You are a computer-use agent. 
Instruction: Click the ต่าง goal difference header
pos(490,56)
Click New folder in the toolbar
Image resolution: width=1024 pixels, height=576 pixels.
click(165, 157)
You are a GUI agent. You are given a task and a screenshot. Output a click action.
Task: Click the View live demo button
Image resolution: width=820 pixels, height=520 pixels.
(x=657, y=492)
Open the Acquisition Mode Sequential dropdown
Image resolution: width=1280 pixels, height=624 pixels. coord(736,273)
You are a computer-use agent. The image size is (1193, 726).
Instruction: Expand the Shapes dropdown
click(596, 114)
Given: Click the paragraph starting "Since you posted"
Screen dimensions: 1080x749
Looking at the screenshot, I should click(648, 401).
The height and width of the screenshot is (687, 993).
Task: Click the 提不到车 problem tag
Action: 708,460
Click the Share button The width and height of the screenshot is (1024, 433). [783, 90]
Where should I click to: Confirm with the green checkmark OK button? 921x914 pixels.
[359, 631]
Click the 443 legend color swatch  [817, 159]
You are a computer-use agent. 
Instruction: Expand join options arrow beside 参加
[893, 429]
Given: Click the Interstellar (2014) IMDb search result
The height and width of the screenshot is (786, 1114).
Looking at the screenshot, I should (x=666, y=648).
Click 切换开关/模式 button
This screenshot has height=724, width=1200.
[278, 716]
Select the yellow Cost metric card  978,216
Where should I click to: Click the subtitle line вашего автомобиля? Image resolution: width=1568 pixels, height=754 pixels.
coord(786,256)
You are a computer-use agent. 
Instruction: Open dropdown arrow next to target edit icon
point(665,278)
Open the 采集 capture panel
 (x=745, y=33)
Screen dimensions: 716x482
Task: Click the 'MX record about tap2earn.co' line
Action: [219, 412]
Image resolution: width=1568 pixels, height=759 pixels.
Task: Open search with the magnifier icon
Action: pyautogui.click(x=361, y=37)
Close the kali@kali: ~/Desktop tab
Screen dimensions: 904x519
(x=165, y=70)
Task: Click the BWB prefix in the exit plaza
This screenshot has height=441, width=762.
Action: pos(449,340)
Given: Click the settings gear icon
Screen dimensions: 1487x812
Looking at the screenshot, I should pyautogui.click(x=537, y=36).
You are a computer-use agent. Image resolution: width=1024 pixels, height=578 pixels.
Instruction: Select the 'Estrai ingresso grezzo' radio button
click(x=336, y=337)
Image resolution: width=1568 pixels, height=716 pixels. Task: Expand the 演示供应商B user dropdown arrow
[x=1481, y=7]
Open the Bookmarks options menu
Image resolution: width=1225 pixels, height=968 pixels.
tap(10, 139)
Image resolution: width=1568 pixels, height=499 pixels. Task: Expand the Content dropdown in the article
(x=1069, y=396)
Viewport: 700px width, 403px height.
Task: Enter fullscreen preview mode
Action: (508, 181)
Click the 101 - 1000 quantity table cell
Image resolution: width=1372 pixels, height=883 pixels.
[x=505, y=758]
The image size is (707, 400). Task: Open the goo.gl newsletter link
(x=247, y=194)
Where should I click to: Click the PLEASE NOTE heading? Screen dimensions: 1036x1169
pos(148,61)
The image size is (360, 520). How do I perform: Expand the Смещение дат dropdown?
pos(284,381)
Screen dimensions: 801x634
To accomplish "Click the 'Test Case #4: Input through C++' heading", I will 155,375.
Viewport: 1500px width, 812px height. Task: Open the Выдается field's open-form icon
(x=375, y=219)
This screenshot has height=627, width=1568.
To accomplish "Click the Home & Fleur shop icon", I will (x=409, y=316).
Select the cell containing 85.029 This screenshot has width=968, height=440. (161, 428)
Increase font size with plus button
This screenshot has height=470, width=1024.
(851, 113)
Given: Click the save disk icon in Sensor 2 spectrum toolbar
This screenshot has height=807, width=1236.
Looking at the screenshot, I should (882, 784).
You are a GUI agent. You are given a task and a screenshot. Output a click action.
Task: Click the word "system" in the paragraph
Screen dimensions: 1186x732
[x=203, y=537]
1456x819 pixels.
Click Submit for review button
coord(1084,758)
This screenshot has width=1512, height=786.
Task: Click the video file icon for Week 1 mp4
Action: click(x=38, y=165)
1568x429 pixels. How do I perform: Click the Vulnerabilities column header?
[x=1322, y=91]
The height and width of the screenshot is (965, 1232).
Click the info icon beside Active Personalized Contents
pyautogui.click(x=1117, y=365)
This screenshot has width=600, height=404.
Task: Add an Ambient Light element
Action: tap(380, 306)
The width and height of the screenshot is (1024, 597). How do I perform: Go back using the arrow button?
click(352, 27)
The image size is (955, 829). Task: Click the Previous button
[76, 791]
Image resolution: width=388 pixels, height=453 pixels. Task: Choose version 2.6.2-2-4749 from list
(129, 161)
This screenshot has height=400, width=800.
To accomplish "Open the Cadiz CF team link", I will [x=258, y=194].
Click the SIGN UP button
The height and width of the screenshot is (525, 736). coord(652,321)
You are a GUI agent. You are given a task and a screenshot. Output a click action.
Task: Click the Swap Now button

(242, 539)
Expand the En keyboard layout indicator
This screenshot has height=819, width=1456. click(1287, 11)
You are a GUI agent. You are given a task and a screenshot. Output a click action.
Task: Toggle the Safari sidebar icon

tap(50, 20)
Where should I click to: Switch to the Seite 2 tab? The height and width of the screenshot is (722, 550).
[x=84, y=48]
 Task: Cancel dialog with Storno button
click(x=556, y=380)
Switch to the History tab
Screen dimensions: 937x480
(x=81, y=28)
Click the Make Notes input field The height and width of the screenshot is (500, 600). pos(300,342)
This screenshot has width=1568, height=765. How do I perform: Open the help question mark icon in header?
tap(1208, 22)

Task to complete -
Return the full listing unchanged.

Reply to the exercise -
You are a computer-use agent. 
Instruction: Click the ต่าง goal difference header
pos(490,56)
Click New folder in the toolbar
Image resolution: width=1024 pixels, height=576 pixels.
click(165, 157)
You are a GUI agent. You are given a task and a screenshot. Output a click action.
Task: Click the View live demo button
Image resolution: width=820 pixels, height=520 pixels.
(x=657, y=492)
Open the Acquisition Mode Sequential dropdown
Image resolution: width=1280 pixels, height=624 pixels. coord(736,273)
You are a computer-use agent. The image size is (1193, 726).
Instruction: Expand the Shapes dropdown
click(596, 114)
Given: Click the paragraph starting "Since you posted"
Screen dimensions: 1080x749
Looking at the screenshot, I should click(648, 401).
The height and width of the screenshot is (687, 993).
Task: Click the 提不到车 problem tag
Action: 708,460
Click the Share button The width and height of the screenshot is (1024, 433). [783, 90]
Where should I click to: Confirm with the green checkmark OK button? 921x914 pixels.
[359, 631]
Click the 443 legend color swatch  [817, 159]
You are a computer-use agent. 
Instruction: Expand join options arrow beside 参加
[893, 429]
Given: Click the Interstellar (2014) IMDb search result
The height and width of the screenshot is (786, 1114).
Looking at the screenshot, I should (x=666, y=648).
Click 切换开关/模式 button
This screenshot has height=724, width=1200.
[278, 716]
Select the yellow Cost metric card  978,216
Where should I click to: Click the subtitle line вашего автомобиля? Image resolution: width=1568 pixels, height=754 pixels.
coord(786,256)
You are a computer-use agent. 
Instruction: Open dropdown arrow next to target edit icon
point(665,278)
Open the 采集 capture panel
 (x=745, y=33)
Screen dimensions: 716x482
Task: Click the 'MX record about tap2earn.co' line
Action: [219, 412]
Image resolution: width=1568 pixels, height=759 pixels.
Task: Open search with the magnifier icon
Action: pyautogui.click(x=361, y=37)
Close the kali@kali: ~/Desktop tab
Screen dimensions: 904x519
(x=165, y=70)
Task: Click the BWB prefix in the exit plaza
This screenshot has height=441, width=762.
Action: pos(449,340)
Given: Click the settings gear icon
Screen dimensions: 1487x812
Looking at the screenshot, I should pyautogui.click(x=537, y=36).
You are a computer-use agent. Image resolution: width=1024 pixels, height=578 pixels.
Instruction: Select the 'Estrai ingresso grezzo' radio button
click(x=336, y=337)
Image resolution: width=1568 pixels, height=716 pixels. Task: Expand the 演示供应商B user dropdown arrow
[x=1481, y=7]
Open the Bookmarks options menu
Image resolution: width=1225 pixels, height=968 pixels.
tap(10, 139)
Image resolution: width=1568 pixels, height=499 pixels. Task: Expand the Content dropdown in the article
(x=1069, y=396)
Viewport: 700px width, 403px height.
Task: Enter fullscreen preview mode
Action: (508, 181)
Click the 101 - 1000 quantity table cell
Image resolution: width=1372 pixels, height=883 pixels.
[x=505, y=758]
The image size is (707, 400). Task: Open the goo.gl newsletter link
(x=247, y=194)
Where should I click to: Click the PLEASE NOTE heading? Screen dimensions: 1036x1169
pos(148,61)
The image size is (360, 520). How do I perform: Expand the Смещение дат dropdown?
pos(284,381)
Screen dimensions: 801x634
To accomplish "Click the 'Test Case #4: Input through C++' heading", I will 155,375.
Viewport: 1500px width, 812px height. Task: Open the Выдается field's open-form icon
(x=375, y=219)
This screenshot has height=627, width=1568.
To accomplish "Click the Home & Fleur shop icon", I will (x=409, y=316).
Select the cell containing 85.029 This screenshot has width=968, height=440. (161, 428)
Increase font size with plus button
This screenshot has height=470, width=1024.
(851, 113)
Given: Click the save disk icon in Sensor 2 spectrum toolbar
This screenshot has height=807, width=1236.
Looking at the screenshot, I should (882, 784).
You are a GUI agent. You are given a task and a screenshot. Output a click action.
Task: Click the word "system" in the paragraph
Screen dimensions: 1186x732
[x=203, y=537]
1456x819 pixels.
Click Submit for review button
coord(1084,758)
This screenshot has width=1512, height=786.
Task: Click the video file icon for Week 1 mp4
Action: click(x=38, y=165)
1568x429 pixels. How do I perform: Click the Vulnerabilities column header?
[x=1322, y=91]
The height and width of the screenshot is (965, 1232).
Click the info icon beside Active Personalized Contents
pyautogui.click(x=1117, y=365)
This screenshot has width=600, height=404.
Task: Add an Ambient Light element
Action: tap(380, 306)
The width and height of the screenshot is (1024, 597). How do I perform: Go back using the arrow button?
click(352, 27)
The image size is (955, 829). Task: Click the Previous button
[76, 791]
Image resolution: width=388 pixels, height=453 pixels. Task: Choose version 2.6.2-2-4749 from list
(129, 161)
This screenshot has height=400, width=800.
To accomplish "Open the Cadiz CF team link", I will [x=258, y=194].
Click the SIGN UP button
The height and width of the screenshot is (525, 736). coord(652,321)
You are a GUI agent. You are given a task and a screenshot. Output a click action.
Task: Click the Swap Now button

(242, 539)
Expand the En keyboard layout indicator
This screenshot has height=819, width=1456. click(1287, 11)
You are a GUI agent. You are given a task and a screenshot. Output a click action.
Task: Toggle the Safari sidebar icon

tap(50, 20)
Where should I click to: Switch to the Seite 2 tab? The height and width of the screenshot is (722, 550).
[x=84, y=48]
 Task: Cancel dialog with Storno button
click(x=556, y=380)
Switch to the History tab
Screen dimensions: 937x480
(x=81, y=28)
Click the Make Notes input field The height and width of the screenshot is (500, 600). pos(300,342)
This screenshot has width=1568, height=765. How do I perform: Open the help question mark icon in header?
tap(1208, 22)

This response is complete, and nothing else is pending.